In terms of the current crisis, the CDL-Recovery program over the summer, in which I am also a mentor, has done much to take up these challenges. We are looking at the information gap created by the pandemic and addressing the supply-chain and economic recovery crises. The CDL has applied their methodology to real issues provoked by the health crisis: unemployment, the supply chains, keeping the economy going. There is technology out there to help resolve these issues. If we get them to a level of maturity faster, it will impact the level of response.
I see the CDL Paris program in a similar light. Its focus on climate change issues is saying: ‘Here are the big challenges, lets focus our lenses on agile, technologically-based answers which bring value to real people, the stakeholders, customers, and so on’. This is an important and appropriate approach.
During your career, you worked on the Skynet V satellite telecommunications system which, at the time, was the world’s biggest private and public investment partnerships. Do you think this kind of marriage is something for the future?
That’s a good question. The private-public partnership issue is going through a review and renaissance. 10-15 years ago, it was a key mechanism for large projects. This mechanism is now beginning to be challenged.

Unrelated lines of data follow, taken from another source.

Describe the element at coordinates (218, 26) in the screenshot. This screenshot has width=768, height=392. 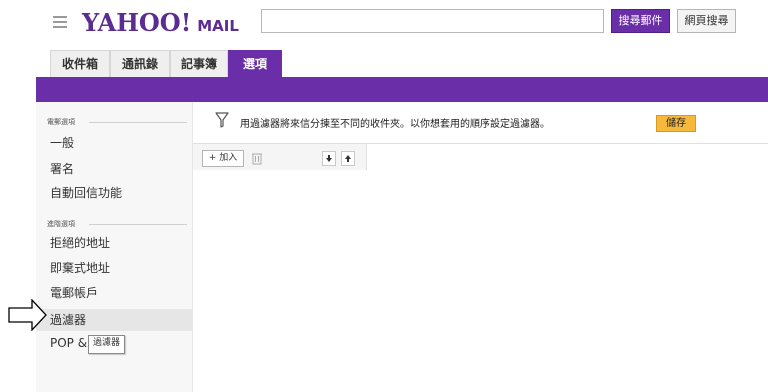
I see `logo-sub-text: MAIL` at that location.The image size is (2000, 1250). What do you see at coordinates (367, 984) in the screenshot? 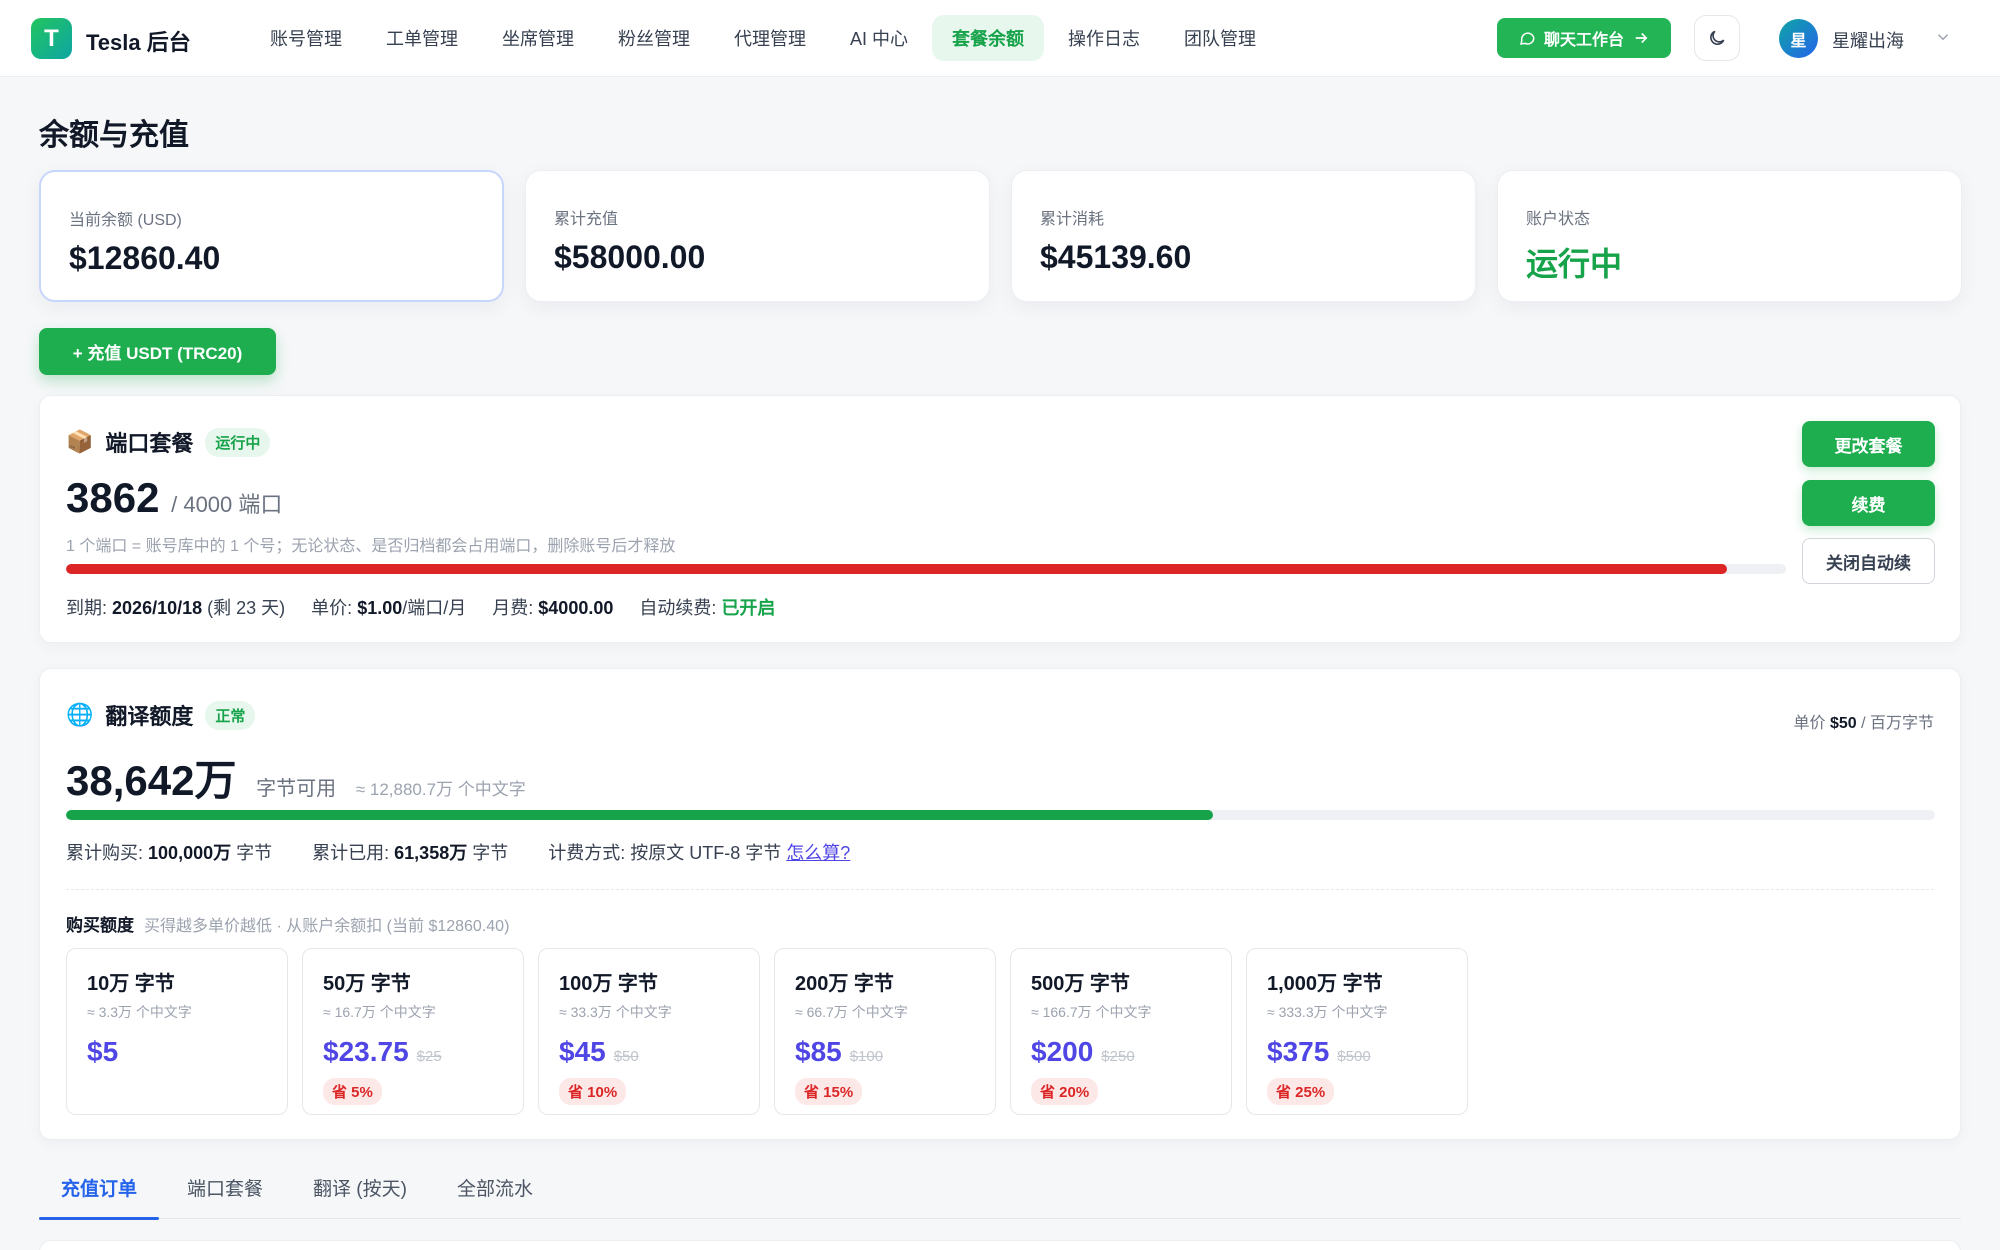
I see `package-name: 50万 字节` at bounding box center [367, 984].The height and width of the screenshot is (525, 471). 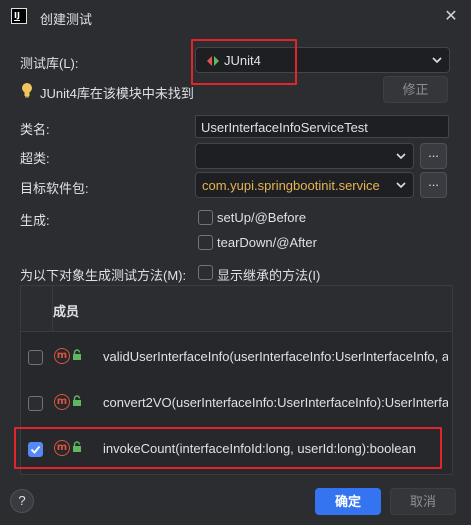 What do you see at coordinates (50, 64) in the screenshot?
I see `library-label: 测试库(L):` at bounding box center [50, 64].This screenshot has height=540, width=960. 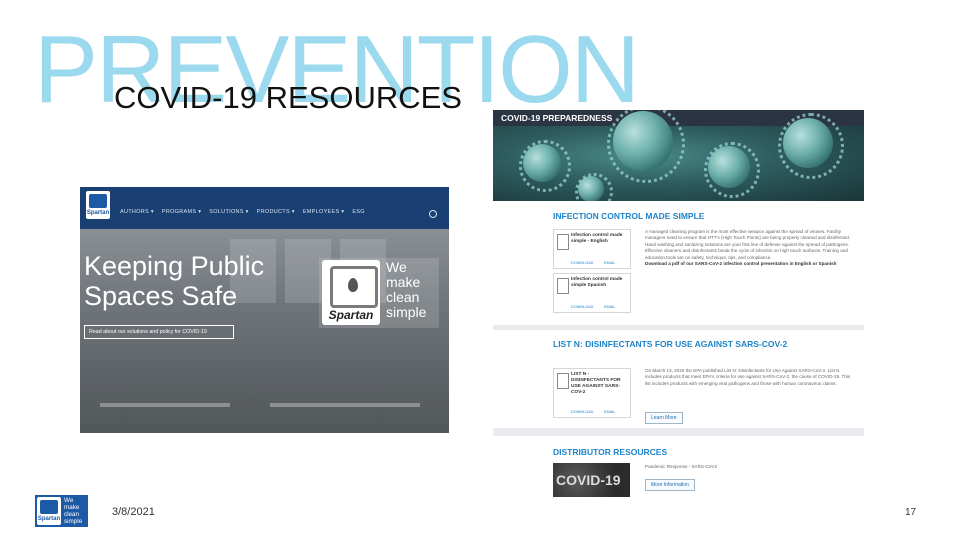 I want to click on hero-headline: Keeping Public Spaces Safe, so click(x=174, y=281).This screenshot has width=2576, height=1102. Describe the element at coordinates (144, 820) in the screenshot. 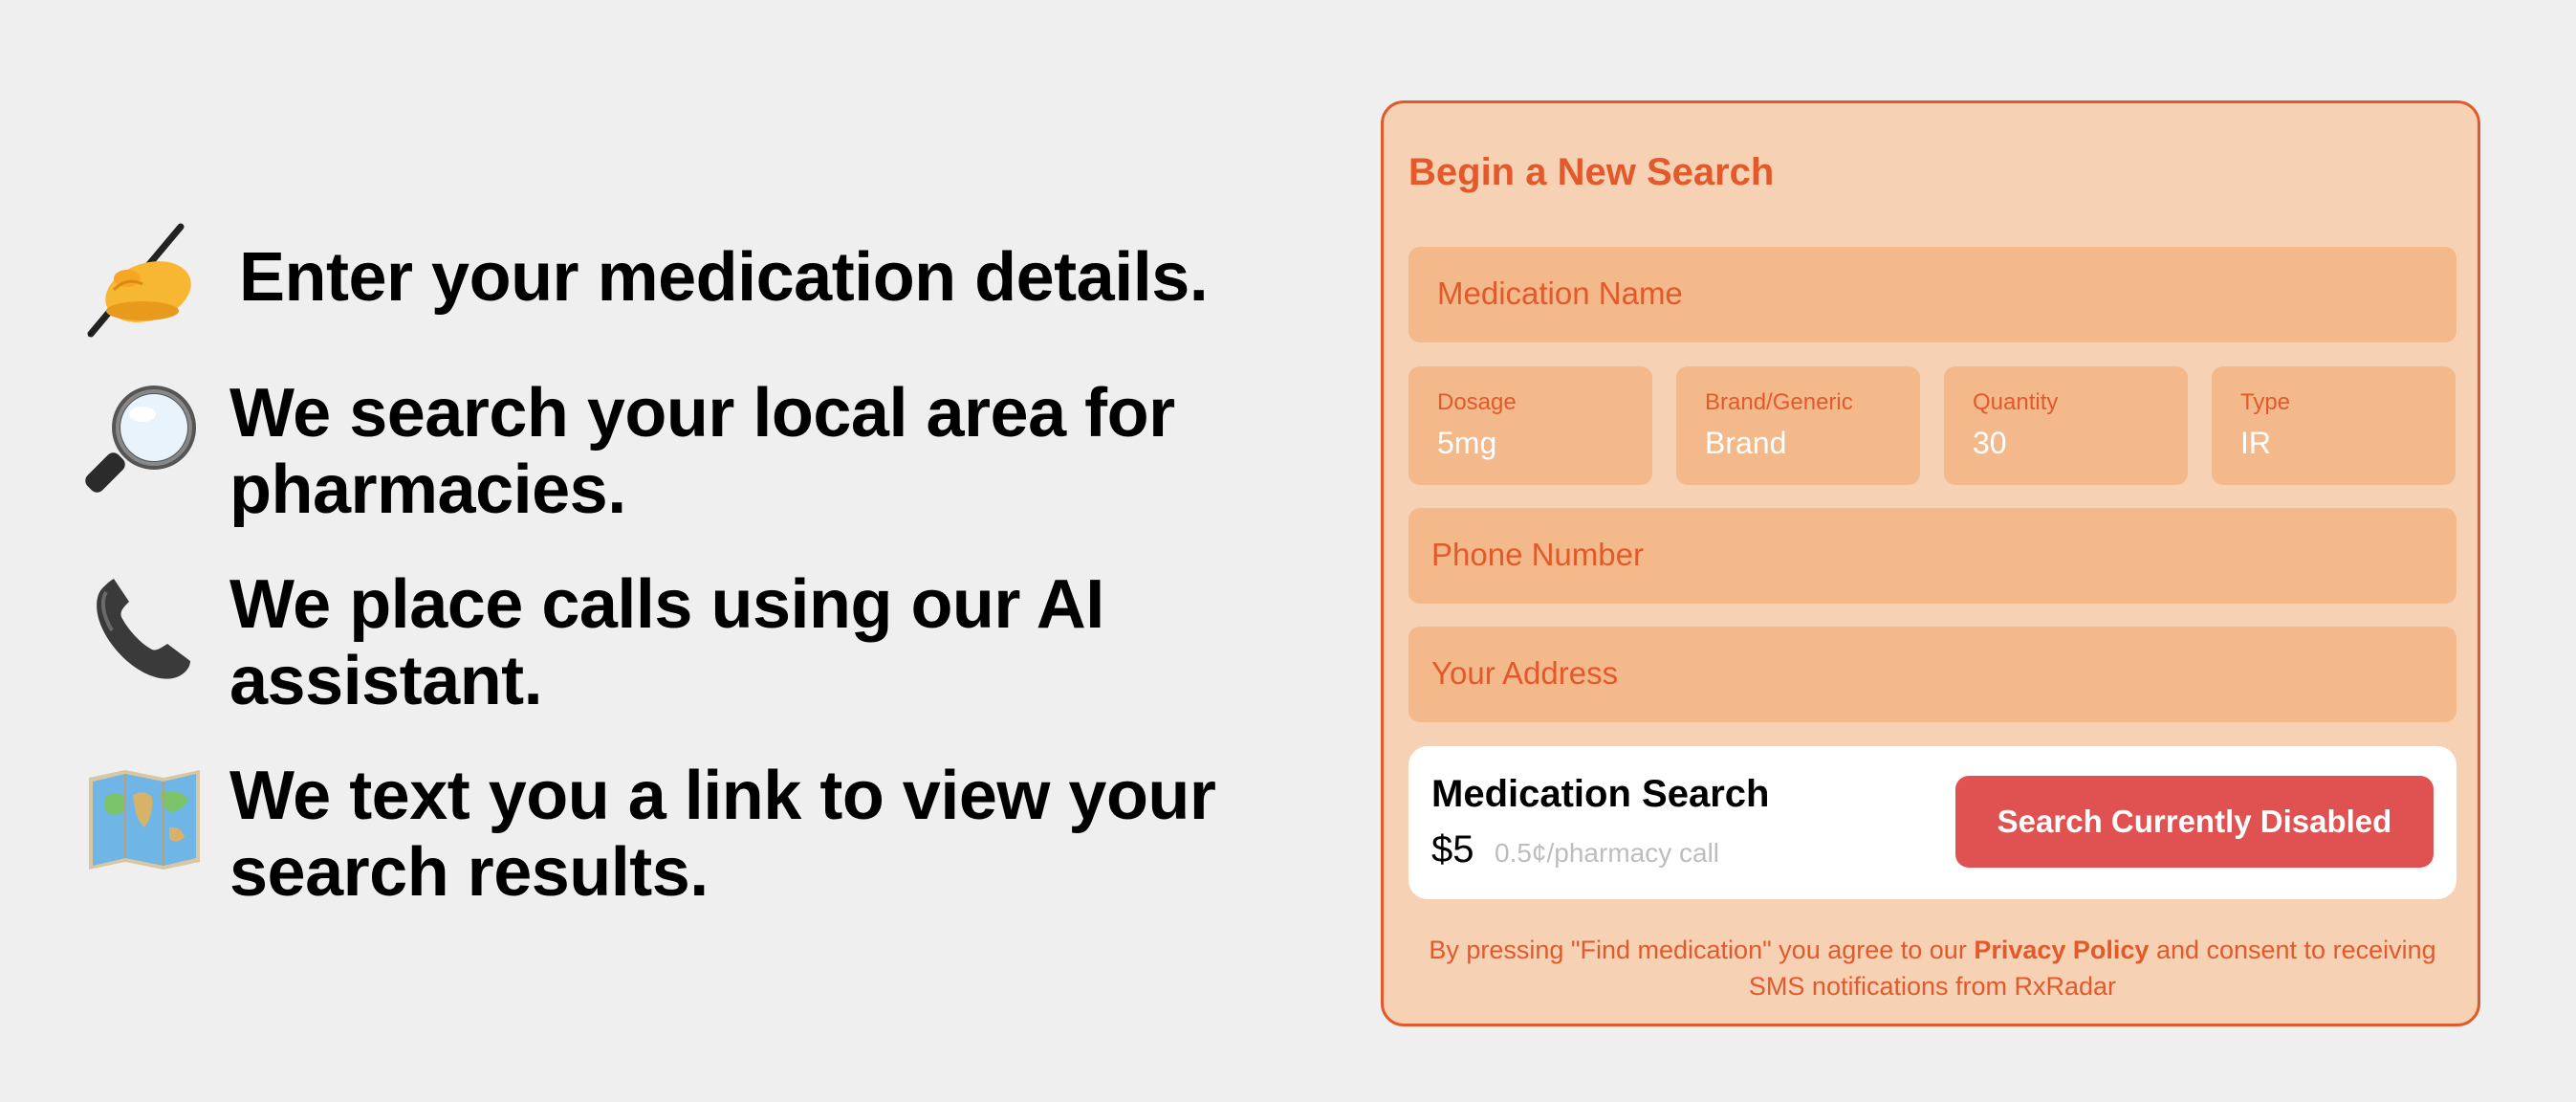

I see `world-map-icon` at that location.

I think it’s important, there’s still a public role for bringing science to innovation. The CDL takes over from there. Many of these early stage ideas come out of university laboratories, having received government innovation grants, which make them investable. The relationship between the CDL and public institutions is important. It helps us get to a point where normal capitalism can contribute, take a risk. We are looking at more service models where governments are “anchor” customers. With an “anchor” customer, ventures can generate early revenue projections and convince investors that their innovation is valued by real people; It’s a new way to talk about public-private partnerships.